---------- Data listing

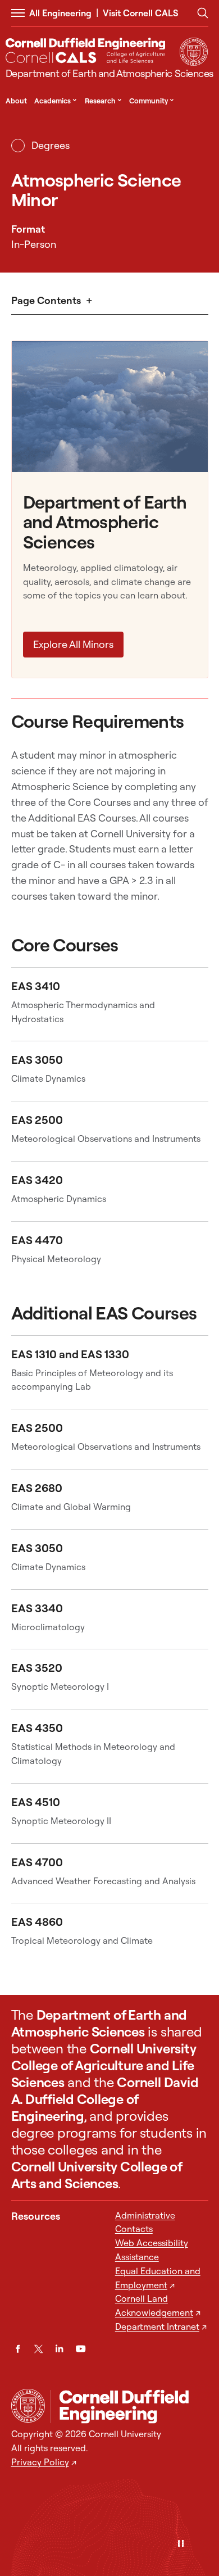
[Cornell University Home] (28, 2406)
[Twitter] (38, 2348)
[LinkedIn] (59, 2348)
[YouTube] (80, 2348)
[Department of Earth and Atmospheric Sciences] (129, 2407)
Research (103, 100)
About (16, 100)
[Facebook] (17, 2348)
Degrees (49, 145)
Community (151, 100)
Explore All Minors (73, 644)
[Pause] (181, 2544)
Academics (55, 100)
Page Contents (46, 300)
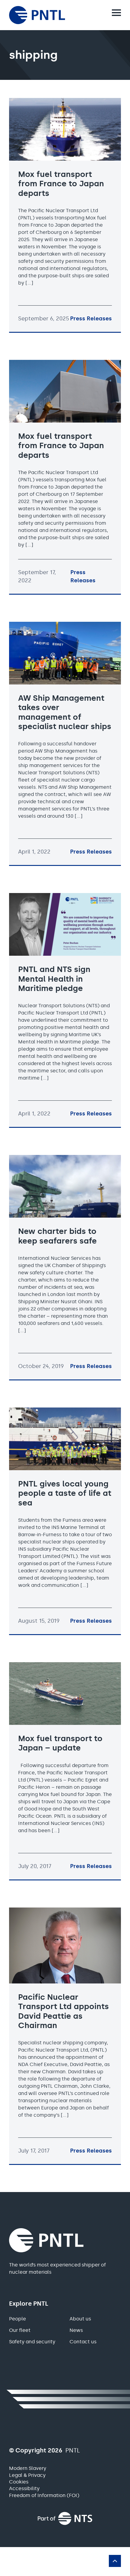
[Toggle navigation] (116, 12)
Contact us (83, 2342)
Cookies (18, 2482)
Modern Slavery (27, 2468)
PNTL (50, 2240)
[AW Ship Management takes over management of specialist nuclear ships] (65, 743)
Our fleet (20, 2330)
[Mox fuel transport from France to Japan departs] (65, 215)
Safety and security (32, 2342)
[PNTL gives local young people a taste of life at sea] (65, 1521)
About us (80, 2319)
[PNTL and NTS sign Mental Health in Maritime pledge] (65, 1010)
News (76, 2330)
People (17, 2319)
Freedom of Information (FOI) (44, 2495)
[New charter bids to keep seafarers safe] (65, 1267)
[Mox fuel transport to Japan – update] (65, 1770)
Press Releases (91, 318)
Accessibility (24, 2488)
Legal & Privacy (27, 2475)
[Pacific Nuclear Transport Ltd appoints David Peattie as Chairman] (65, 2036)
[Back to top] (115, 2561)
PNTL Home (50, 15)
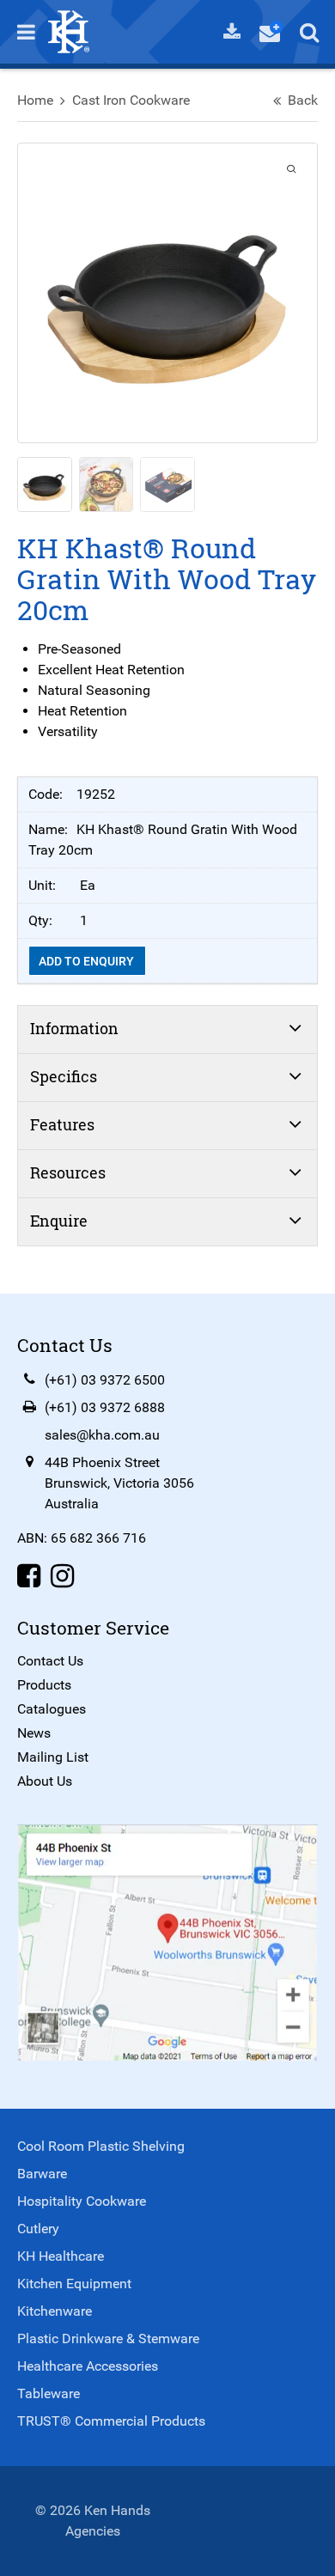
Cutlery (38, 2228)
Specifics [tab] (63, 1076)
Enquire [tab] (59, 1220)
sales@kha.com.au (102, 1435)
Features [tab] (62, 1124)
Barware (42, 2173)
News (34, 1733)
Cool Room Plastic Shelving (101, 2146)
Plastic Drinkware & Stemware (108, 2338)
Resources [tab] (68, 1172)
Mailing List (52, 1757)
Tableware (48, 2393)
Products (44, 1685)
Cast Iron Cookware (131, 100)
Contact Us (50, 1661)
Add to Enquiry (88, 961)
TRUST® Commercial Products (111, 2421)
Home (35, 100)
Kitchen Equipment (74, 2283)
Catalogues (51, 1709)
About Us (44, 1781)
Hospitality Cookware (81, 2201)
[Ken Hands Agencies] (68, 30)
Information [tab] (74, 1028)
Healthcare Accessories (87, 2366)
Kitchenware (54, 2311)
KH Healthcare (60, 2256)
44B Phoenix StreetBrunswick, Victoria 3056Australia (119, 1483)
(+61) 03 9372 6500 (105, 1380)
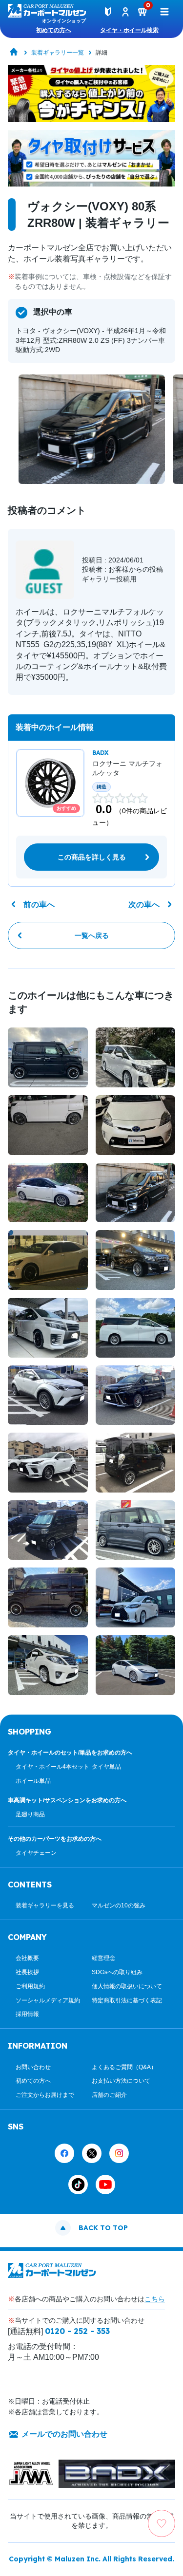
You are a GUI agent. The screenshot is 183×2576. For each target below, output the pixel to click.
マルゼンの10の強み (118, 1905)
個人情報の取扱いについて (127, 1986)
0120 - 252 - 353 (77, 2331)
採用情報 (27, 2014)
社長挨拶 (27, 1972)
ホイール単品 (33, 1780)
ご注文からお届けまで (45, 2094)
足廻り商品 (30, 1814)
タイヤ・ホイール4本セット (52, 1766)
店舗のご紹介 (109, 2094)
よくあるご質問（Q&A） (124, 2067)
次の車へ (144, 904)
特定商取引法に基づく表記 (127, 2000)
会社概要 (27, 1958)
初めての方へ (53, 30)
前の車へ (39, 904)
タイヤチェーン (36, 1852)
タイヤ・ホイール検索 (129, 30)
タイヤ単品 (106, 1766)
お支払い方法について (121, 2080)
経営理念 (103, 1958)
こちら (154, 2299)
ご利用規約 (30, 1986)
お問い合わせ (33, 2067)
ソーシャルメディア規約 (48, 2000)
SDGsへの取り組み (117, 1972)
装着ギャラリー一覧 (57, 52)
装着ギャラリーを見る (45, 1905)
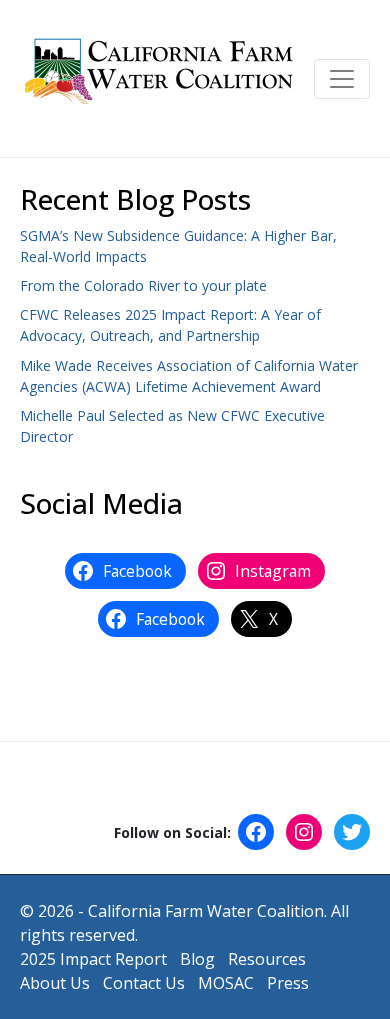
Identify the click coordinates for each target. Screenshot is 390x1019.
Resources (267, 959)
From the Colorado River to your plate (143, 285)
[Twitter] (352, 832)
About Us (55, 983)
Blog (197, 959)
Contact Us (144, 983)
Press (288, 983)
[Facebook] (256, 832)
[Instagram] (304, 832)
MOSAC (226, 983)
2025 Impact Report (93, 959)
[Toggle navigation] (342, 79)
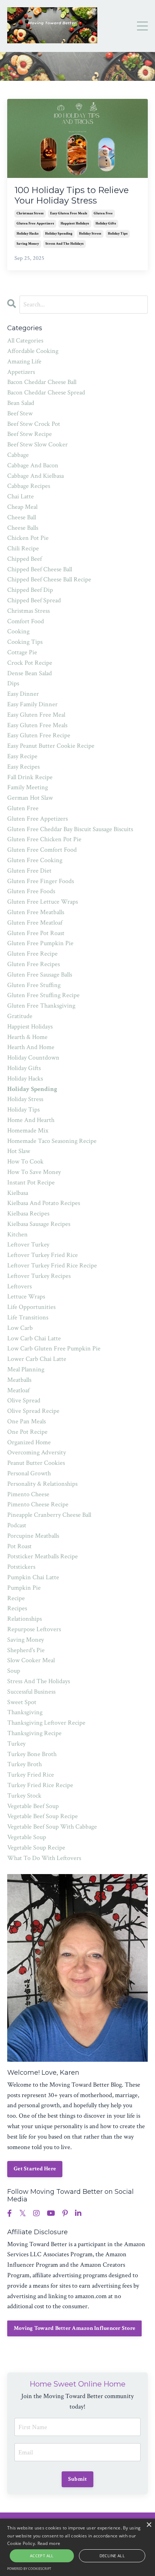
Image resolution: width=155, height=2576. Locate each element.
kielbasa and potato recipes (43, 1203)
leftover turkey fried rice (42, 1255)
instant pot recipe (31, 1182)
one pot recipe (27, 1432)
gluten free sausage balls (39, 974)
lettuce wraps (26, 1296)
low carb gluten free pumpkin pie (54, 1348)
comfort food (25, 621)
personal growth (29, 1473)
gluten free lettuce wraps (42, 902)
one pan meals (26, 1421)
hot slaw (18, 1151)
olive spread (23, 1400)
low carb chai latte (34, 1338)
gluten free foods (31, 891)
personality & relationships (42, 1484)
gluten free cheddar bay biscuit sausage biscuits (70, 829)
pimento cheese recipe (37, 1504)
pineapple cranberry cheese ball (49, 1515)
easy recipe (22, 756)
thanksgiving (25, 1712)
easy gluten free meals (68, 213)
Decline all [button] (112, 2555)
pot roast (19, 1546)
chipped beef (24, 559)
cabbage (18, 455)
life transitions (27, 1317)
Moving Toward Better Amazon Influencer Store (74, 2328)
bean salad (20, 403)
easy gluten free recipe (38, 735)
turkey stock (24, 1795)
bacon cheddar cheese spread (46, 392)
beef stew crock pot (33, 424)
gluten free (103, 213)
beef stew (20, 413)
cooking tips (25, 642)
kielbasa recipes (28, 1213)
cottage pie (22, 652)
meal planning (25, 1369)
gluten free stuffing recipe (43, 995)
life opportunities (31, 1307)
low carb (20, 1328)
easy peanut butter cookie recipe (50, 746)
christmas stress (30, 213)
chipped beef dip (30, 590)
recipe (16, 1598)
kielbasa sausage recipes (38, 1224)
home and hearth (30, 1120)
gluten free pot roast (36, 933)
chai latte (20, 496)
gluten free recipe (32, 953)
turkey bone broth (32, 1754)
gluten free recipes (33, 964)
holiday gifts (106, 223)
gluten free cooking (34, 860)
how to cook (25, 1161)
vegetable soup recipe (36, 1847)
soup (13, 1671)
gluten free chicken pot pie (44, 839)
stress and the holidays (64, 243)
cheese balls (22, 528)
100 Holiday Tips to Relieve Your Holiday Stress (71, 195)
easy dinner (23, 694)
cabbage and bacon (32, 465)
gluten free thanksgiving (41, 1005)
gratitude (19, 1016)
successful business (31, 1692)
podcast (16, 1525)
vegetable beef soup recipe (42, 1816)
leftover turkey (28, 1244)
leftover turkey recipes (39, 1276)
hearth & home (27, 1037)
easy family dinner (32, 704)
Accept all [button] (42, 2555)
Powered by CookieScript (29, 2568)
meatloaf (18, 1390)
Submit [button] (77, 2479)
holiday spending (58, 233)
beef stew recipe (29, 434)
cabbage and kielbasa (35, 476)
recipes (17, 1608)
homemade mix (27, 1130)
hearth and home (30, 1047)
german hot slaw (30, 798)
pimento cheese (28, 1494)
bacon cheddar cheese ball (41, 382)
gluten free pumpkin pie (40, 943)
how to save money (34, 1172)
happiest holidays (75, 223)
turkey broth (24, 1764)
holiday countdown (33, 1057)
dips (13, 683)
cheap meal (22, 507)
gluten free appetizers (35, 223)
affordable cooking (32, 351)
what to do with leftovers (44, 1858)
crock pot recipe (29, 663)
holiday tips (118, 233)
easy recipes (23, 767)
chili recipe (23, 548)
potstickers (21, 1567)
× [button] (148, 2525)
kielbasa (17, 1193)
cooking (18, 631)
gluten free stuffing (34, 985)
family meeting (27, 787)
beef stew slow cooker (37, 444)
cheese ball (21, 517)
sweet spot (21, 1702)
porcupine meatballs (33, 1536)
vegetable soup (26, 1837)
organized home (29, 1442)
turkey (16, 1743)
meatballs (19, 1380)
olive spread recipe (33, 1411)
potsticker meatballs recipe (42, 1556)
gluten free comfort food (42, 850)
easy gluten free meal (36, 715)
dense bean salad (29, 673)
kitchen (17, 1234)
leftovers (19, 1286)
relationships (24, 1619)
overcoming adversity (36, 1452)
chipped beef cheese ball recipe (49, 579)
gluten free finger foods (40, 881)
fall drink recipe (30, 777)
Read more (49, 2543)
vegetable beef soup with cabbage (52, 1826)
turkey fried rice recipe (40, 1785)
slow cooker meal (31, 1660)
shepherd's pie (26, 1650)
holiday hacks (28, 233)
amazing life (24, 361)
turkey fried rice (30, 1775)
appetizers (21, 372)
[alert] (77, 2547)
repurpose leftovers (34, 1629)
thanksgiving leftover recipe (46, 1723)
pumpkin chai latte (33, 1577)
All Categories (25, 340)
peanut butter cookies (36, 1463)
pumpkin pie (24, 1588)
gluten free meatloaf (34, 922)
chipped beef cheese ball (39, 569)
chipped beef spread (34, 600)
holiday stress (90, 233)
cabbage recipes (28, 486)
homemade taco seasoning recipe (52, 1141)
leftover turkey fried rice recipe (52, 1265)
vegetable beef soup (33, 1806)
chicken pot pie (28, 538)
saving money (28, 243)
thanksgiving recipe (34, 1733)
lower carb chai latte (36, 1359)
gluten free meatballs (35, 912)
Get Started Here (35, 2169)
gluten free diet (29, 870)
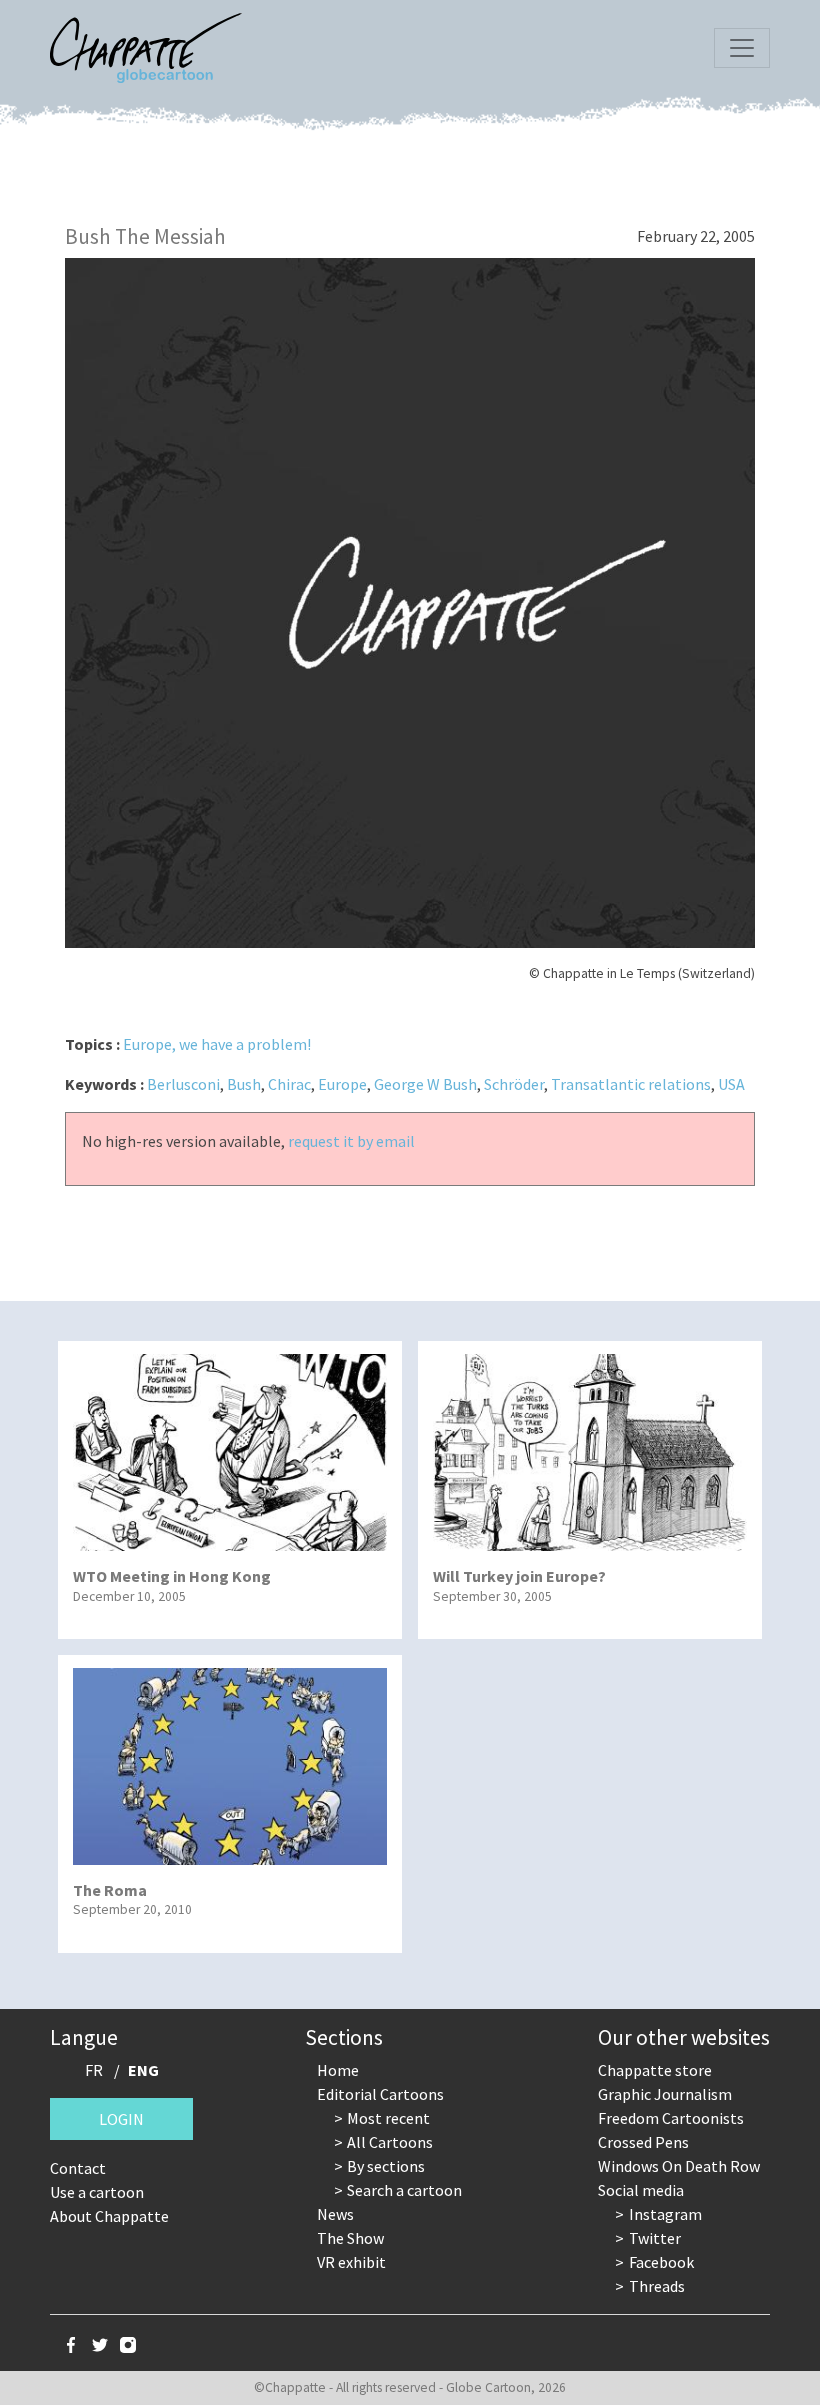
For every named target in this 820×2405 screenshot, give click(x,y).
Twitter (655, 2238)
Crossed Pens (643, 2142)
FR (94, 2070)
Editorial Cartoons (380, 2094)
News (335, 2214)
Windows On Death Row (679, 2166)
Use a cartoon (97, 2192)
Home (338, 2070)
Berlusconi (183, 1084)
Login (121, 2119)
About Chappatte (109, 2216)
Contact (78, 2168)
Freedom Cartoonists (671, 2118)
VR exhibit (351, 2262)
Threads (657, 2286)
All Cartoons (390, 2142)
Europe (342, 1084)
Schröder (514, 1084)
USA (731, 1084)
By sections (386, 2166)
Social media (641, 2190)
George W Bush (425, 1084)
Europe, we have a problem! (217, 1044)
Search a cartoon (404, 2190)
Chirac (289, 1084)
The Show (350, 2238)
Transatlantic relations (631, 1084)
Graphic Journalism (665, 2094)
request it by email (351, 1141)
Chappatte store (655, 2070)
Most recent (388, 2118)
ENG (143, 2070)
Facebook (661, 2262)
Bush (244, 1084)
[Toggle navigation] (742, 48)
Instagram (665, 2214)
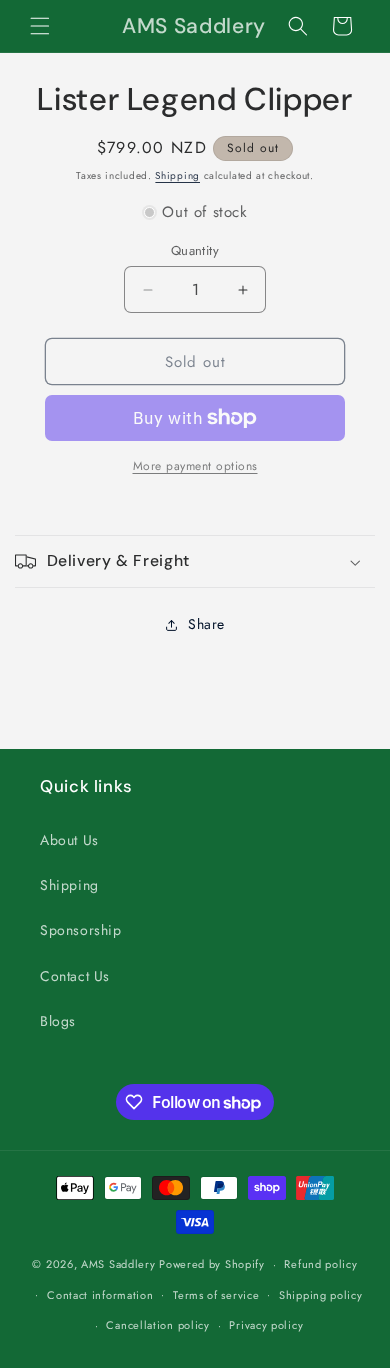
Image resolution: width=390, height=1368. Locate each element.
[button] (40, 26)
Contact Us (75, 976)
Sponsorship (81, 930)
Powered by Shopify (212, 1264)
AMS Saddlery (118, 1264)
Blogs (58, 1021)
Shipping (177, 175)
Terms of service (216, 1295)
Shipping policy (321, 1295)
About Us (69, 840)
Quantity (195, 250)
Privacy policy (266, 1325)
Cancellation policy (157, 1325)
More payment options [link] (195, 466)
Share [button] (206, 624)
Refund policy (320, 1264)
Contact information (100, 1295)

--------------------

Above are records; repeat only the lines starting at the line with "chipped beef dip (30, 590)" and ending at the line with "how to cook (25, 1161)", exactly as they appear, both included.

chipped beef dip (30, 590)
recipe (16, 1598)
kielbasa sausage recipes (38, 1224)
home and hearth (30, 1120)
gluten free pot roast (36, 933)
chai latte (20, 496)
gluten free recipe (32, 953)
turkey bone broth (32, 1754)
gluten free recipes (33, 964)
holiday gifts (106, 223)
gluten free cooking (34, 860)
how to cook (25, 1161)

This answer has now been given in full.